Selected excerpt -

Updated: 06/02/2017 05:09 PM | First Published: 02/27/2017 01:49 PM

Mutual beef of French Montana & Max B with Jim Jones created 'Coke Wave' series

French Montana posing with Max B

Following the success of Cocaine City DVD series, French Montana began collaborating with famous rappers including Max B. Various sources claim that Max and he shared common groups of associates. But, due to French’s own issues with Jim Jones, and Max being contracted to his ByrdGang (hip-hop group formed by Jim Jones) at that time, they had yet to work together. Soon, the duo would become one of the most infamous street beef in New York hip-hop. 

French claims that his personal problems with Jones stemmed from his claims that Jones was publicly giving a hint about having a hand with the people responsible for shooting targeting him. In early 2008, Max B abandoned ByrdGang, but his contract with the band restricted him for any commercial release. By then, Jones gathered a streak of feuds with several rappers ranging from Junior MAFIA to Tru Life.

[Collected data entries]
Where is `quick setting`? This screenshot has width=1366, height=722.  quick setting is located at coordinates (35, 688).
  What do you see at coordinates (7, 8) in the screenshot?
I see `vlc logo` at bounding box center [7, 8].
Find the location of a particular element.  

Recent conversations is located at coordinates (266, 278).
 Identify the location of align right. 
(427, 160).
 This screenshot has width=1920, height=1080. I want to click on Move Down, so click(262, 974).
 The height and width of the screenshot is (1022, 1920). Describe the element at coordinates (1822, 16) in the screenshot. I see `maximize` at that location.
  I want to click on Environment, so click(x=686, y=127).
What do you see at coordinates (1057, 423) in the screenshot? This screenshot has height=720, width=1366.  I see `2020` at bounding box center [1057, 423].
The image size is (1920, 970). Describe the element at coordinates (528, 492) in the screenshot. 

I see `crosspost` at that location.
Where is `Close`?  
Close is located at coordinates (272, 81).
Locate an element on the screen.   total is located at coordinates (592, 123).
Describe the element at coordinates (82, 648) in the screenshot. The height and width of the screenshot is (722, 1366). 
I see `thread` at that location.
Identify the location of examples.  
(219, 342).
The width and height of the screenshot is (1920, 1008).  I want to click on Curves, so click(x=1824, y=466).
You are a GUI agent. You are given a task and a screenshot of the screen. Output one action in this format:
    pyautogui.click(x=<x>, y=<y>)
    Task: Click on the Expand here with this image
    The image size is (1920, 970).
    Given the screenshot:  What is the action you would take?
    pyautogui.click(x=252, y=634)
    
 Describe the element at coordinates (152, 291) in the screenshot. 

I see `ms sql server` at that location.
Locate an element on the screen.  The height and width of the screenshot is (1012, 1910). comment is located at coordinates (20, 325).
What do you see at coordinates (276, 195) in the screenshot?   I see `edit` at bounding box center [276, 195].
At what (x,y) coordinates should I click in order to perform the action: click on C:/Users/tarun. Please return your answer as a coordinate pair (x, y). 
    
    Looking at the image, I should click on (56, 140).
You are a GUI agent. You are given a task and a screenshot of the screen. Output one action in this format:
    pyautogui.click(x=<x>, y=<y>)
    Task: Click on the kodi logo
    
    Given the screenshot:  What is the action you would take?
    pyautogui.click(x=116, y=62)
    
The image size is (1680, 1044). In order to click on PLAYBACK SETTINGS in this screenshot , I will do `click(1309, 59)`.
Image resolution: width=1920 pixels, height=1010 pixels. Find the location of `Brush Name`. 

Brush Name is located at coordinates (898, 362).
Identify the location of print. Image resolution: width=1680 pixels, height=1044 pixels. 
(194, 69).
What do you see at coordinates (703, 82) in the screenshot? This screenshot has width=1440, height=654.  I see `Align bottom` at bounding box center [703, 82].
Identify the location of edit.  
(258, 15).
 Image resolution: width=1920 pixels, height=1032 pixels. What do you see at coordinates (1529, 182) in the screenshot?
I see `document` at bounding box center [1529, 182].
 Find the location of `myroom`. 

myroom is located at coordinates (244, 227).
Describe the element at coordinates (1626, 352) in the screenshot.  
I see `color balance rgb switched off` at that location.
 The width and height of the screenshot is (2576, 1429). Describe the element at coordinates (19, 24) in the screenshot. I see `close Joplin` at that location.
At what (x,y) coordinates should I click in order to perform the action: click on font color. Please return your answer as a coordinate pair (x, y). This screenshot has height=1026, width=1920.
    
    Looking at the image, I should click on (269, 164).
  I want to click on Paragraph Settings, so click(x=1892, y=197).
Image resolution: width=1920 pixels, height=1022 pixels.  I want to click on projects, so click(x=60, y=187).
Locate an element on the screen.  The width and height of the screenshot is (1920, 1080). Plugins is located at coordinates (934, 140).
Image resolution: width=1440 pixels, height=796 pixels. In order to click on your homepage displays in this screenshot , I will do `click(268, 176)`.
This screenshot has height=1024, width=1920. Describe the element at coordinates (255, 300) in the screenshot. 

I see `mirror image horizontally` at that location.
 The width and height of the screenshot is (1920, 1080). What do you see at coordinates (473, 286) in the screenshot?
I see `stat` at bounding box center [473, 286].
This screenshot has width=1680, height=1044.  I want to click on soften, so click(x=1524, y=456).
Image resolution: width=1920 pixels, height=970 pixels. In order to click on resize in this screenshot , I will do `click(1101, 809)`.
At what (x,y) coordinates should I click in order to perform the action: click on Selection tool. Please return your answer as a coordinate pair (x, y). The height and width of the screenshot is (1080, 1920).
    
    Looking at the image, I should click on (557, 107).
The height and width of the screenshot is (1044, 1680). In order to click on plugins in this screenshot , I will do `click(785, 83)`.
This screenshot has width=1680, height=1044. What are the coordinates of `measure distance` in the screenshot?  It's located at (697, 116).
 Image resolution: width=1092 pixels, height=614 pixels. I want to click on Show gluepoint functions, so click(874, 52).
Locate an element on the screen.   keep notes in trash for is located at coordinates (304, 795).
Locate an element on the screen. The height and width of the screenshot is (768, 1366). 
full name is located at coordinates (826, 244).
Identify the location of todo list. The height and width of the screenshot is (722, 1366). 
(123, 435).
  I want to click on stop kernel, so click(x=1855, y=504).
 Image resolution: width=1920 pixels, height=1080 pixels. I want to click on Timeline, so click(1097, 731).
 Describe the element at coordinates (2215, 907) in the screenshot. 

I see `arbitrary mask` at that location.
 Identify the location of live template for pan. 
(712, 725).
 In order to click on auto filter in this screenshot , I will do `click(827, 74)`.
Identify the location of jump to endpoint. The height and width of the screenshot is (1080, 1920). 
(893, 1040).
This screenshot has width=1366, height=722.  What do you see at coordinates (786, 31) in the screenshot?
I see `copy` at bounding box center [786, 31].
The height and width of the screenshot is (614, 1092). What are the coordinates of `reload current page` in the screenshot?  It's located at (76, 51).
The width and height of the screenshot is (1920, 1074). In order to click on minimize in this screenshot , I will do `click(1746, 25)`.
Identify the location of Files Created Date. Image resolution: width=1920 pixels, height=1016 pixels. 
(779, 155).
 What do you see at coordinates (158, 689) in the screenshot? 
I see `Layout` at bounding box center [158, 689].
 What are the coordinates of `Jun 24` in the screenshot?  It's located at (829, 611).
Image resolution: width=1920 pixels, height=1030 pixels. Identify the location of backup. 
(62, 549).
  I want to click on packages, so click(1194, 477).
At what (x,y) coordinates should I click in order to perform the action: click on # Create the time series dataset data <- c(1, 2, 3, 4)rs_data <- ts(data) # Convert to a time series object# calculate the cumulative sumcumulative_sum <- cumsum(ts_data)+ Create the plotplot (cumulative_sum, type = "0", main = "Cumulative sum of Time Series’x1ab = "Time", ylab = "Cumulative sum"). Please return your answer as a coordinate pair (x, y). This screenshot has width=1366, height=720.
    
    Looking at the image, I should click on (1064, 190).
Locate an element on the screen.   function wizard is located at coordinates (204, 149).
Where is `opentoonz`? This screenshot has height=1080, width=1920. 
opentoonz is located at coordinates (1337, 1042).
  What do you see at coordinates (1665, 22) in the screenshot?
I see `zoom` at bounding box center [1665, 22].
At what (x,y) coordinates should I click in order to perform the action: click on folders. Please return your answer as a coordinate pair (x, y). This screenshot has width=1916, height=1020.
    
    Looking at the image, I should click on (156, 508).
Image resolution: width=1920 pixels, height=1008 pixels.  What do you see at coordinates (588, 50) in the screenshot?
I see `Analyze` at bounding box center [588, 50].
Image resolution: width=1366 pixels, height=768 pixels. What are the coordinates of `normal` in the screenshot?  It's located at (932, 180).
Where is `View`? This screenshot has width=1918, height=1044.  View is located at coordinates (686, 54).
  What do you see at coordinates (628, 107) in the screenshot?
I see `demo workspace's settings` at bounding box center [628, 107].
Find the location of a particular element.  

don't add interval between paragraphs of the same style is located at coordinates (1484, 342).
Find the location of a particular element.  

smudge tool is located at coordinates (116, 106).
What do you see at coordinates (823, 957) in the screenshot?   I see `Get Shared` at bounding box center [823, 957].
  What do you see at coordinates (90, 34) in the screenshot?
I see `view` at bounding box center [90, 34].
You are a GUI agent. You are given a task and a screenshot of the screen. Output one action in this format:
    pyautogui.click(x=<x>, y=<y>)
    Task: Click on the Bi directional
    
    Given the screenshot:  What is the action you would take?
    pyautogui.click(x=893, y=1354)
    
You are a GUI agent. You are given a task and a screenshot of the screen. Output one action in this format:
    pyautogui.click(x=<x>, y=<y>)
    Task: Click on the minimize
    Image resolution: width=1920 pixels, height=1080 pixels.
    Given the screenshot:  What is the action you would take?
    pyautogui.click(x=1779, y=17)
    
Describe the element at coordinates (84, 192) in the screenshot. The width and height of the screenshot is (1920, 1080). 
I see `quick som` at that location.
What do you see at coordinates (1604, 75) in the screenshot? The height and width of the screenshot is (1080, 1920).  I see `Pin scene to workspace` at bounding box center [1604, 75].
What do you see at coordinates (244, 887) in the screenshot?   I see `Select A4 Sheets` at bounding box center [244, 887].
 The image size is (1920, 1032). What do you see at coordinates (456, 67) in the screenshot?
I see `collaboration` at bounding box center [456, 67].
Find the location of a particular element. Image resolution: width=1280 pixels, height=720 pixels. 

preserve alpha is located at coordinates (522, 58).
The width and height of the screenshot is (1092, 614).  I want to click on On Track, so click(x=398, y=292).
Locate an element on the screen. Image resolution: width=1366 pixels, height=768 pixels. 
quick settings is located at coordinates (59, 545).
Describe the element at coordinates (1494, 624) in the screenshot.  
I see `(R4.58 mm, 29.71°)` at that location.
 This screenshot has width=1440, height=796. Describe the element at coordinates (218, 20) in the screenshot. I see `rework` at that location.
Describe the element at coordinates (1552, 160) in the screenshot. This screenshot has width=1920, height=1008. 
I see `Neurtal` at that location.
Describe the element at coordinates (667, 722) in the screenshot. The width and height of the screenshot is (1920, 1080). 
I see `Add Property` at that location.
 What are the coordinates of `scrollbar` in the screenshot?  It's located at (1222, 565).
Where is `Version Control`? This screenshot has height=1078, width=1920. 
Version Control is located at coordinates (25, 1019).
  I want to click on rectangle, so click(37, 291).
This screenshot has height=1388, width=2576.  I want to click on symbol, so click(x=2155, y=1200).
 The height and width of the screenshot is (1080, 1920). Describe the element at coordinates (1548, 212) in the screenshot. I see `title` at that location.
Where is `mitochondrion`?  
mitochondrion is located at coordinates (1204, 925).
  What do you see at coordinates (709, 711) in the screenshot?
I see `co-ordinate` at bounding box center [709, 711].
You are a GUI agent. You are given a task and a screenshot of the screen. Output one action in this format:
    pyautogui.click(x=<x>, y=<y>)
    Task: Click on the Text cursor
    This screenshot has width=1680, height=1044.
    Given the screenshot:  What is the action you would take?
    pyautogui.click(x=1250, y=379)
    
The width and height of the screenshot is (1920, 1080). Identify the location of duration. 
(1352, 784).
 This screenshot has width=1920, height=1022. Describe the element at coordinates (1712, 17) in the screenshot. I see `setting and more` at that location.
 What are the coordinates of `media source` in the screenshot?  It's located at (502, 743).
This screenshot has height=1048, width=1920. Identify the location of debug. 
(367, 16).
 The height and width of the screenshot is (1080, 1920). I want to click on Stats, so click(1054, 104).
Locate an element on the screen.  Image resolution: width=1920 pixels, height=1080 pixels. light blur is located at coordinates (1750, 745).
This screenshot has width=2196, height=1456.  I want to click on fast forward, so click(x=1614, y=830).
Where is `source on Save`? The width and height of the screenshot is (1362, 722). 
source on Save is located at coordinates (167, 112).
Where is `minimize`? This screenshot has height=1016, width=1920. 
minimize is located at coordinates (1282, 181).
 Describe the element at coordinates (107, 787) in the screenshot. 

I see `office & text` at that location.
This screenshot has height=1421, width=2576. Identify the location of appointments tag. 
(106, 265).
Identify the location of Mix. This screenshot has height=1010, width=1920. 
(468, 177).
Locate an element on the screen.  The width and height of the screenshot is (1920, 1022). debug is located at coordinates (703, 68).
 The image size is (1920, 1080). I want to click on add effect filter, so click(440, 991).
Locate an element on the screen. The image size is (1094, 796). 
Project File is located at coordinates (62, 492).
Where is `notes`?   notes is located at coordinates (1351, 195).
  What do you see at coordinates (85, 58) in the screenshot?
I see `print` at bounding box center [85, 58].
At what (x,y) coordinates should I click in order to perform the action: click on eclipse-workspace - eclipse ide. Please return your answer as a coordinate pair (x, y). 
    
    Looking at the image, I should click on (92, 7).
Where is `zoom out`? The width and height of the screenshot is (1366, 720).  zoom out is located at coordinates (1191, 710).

Try it -
Please carry on the article about the feud between French Montana, Max B and Jim Jones, starting right after its last sentence.

Exercise result -
French’s and Max’s mutual beef with Jones became very public one, resulting in several back-and-forth diss interviews, videos, accusations and confrontations that appeared on street DVDs like Smack, Cocaine City, Sub-0 and Come Up as well as websites like WorldStarHipHop.com and HipHopBeef.com

French and Max B went on to release their first collaborative mixtape entitled Coke Wave in 2009. February of that year would be a busy month for both the artists as they dropped their next solo mixtapes that same month. The Landry Man was French’s 4th release of all but 2nd on his solo career. Similarly, Max also released Quarantine. The rappers concentrated on their solo records until they came up with their 2nd collaboration Coke Wave 2 in November. 

Throughout their stint, the duo would allege being ‘blackballed’ by media and radio also accusing Jim Jones of discouraging labels & websites from covering those rappers. To fight the alleged blackballing, another tactic they used was releasing a flood of mixtapes. Within 2009, they jointly released over a dozen of music. The Coke Wave and his follow-up were accompanied by music videos, in-studio footage, videos revolving around the beef and spoofs.